### Information supplied
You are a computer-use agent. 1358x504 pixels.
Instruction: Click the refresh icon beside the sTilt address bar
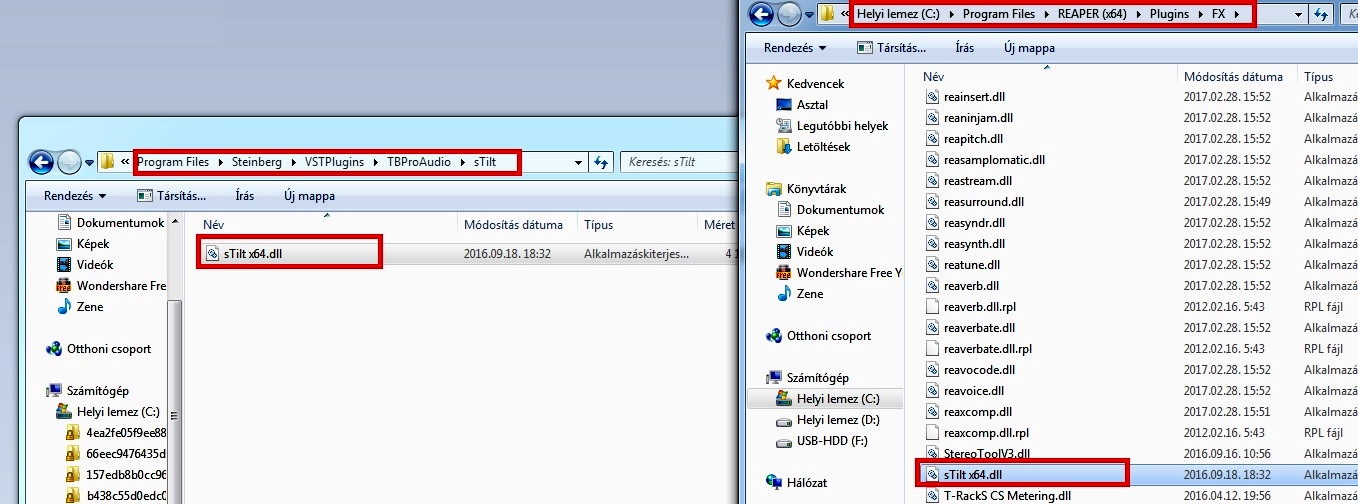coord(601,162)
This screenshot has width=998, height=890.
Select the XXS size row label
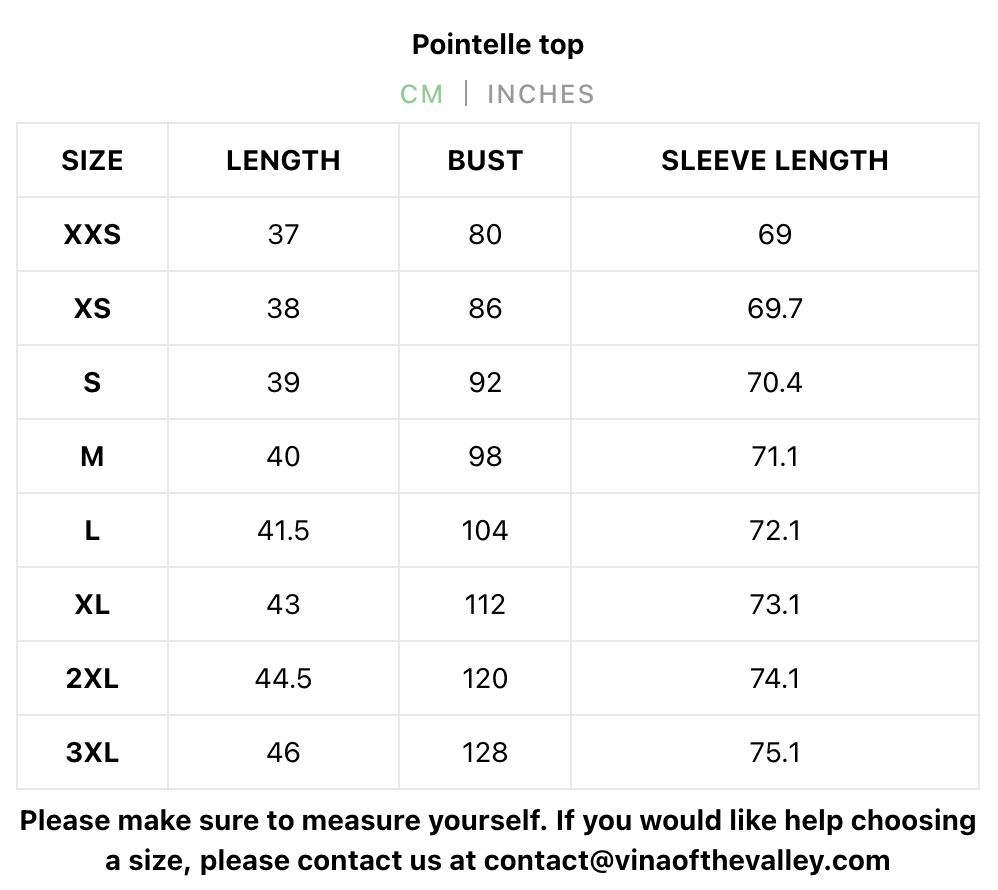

### Requirement
Print the complete listing exactly, apart from any pictures.

### Task response
You are a computer-use agent. 1358x504 pixels.
Instruction: Click the refresh icon beside the sTilt address bar
coord(601,162)
This screenshot has width=998, height=890.
Select the XXS size row label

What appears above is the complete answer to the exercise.